= Dataset items =
■ ■ ■ ■ ■
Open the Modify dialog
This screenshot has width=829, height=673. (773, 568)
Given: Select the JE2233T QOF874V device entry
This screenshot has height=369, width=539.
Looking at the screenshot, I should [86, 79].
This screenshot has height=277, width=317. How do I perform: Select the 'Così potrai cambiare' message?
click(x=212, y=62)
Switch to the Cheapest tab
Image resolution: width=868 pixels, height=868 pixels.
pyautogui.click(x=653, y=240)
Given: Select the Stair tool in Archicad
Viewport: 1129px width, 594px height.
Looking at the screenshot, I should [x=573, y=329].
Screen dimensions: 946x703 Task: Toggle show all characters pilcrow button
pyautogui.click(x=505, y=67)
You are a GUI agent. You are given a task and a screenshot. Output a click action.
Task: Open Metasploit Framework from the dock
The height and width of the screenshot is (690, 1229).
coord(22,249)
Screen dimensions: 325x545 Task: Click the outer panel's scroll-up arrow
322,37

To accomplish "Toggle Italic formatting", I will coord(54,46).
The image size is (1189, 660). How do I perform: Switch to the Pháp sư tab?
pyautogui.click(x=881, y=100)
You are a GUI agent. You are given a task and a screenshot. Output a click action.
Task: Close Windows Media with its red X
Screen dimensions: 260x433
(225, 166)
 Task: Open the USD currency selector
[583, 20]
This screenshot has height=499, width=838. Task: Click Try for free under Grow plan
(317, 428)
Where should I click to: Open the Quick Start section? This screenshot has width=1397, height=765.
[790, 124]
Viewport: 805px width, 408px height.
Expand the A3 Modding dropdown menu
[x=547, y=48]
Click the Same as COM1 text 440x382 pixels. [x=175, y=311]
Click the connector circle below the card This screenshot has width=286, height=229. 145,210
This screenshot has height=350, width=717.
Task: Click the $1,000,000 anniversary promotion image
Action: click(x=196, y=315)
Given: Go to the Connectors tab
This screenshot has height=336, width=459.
■ ■ ■ ■ ■
= The task =
Repeat all of the records verbatim, leaving nothing out.

= Solution to this exercise =
Open the Modify dialog
This screenshot has width=829, height=673. (773, 568)
Given: Select the JE2233T QOF874V device entry
This screenshot has height=369, width=539.
Looking at the screenshot, I should [86, 79].
This screenshot has height=277, width=317. How do I perform: Select the 'Così potrai cambiare' message?
click(x=212, y=62)
Switch to the Cheapest tab
Image resolution: width=868 pixels, height=868 pixels.
pyautogui.click(x=653, y=240)
Given: Select the Stair tool in Archicad
Viewport: 1129px width, 594px height.
Looking at the screenshot, I should [x=573, y=329].
Screen dimensions: 946x703 Task: Toggle show all characters pilcrow button
pyautogui.click(x=505, y=67)
You are a GUI agent. You are given a task and a screenshot. Output a click action.
Task: Open Metasploit Framework from the dock
The height and width of the screenshot is (690, 1229).
coord(22,249)
Screen dimensions: 325x545 Task: Click the outer panel's scroll-up arrow
322,37

To accomplish "Toggle Italic formatting", I will coord(54,46).
The image size is (1189, 660). How do I perform: Switch to the Pháp sư tab?
pyautogui.click(x=881, y=100)
You are a GUI agent. You are given a task and a screenshot. Output a click action.
Task: Close Windows Media with its red X
Screen dimensions: 260x433
(225, 166)
 Task: Open the USD currency selector
[583, 20]
This screenshot has height=499, width=838. Task: Click Try for free under Grow plan
(317, 428)
Where should I click to: Open the Quick Start section? This screenshot has width=1397, height=765.
[790, 124]
Viewport: 805px width, 408px height.
Expand the A3 Modding dropdown menu
[x=547, y=48]
Click the Same as COM1 text 440x382 pixels. [x=175, y=311]
Click the connector circle below the card This screenshot has width=286, height=229. 145,210
This screenshot has height=350, width=717.
Task: Click the $1,000,000 anniversary promotion image
Action: click(x=196, y=315)
Given: Go to the Connectors tab
This screenshot has height=336, width=459.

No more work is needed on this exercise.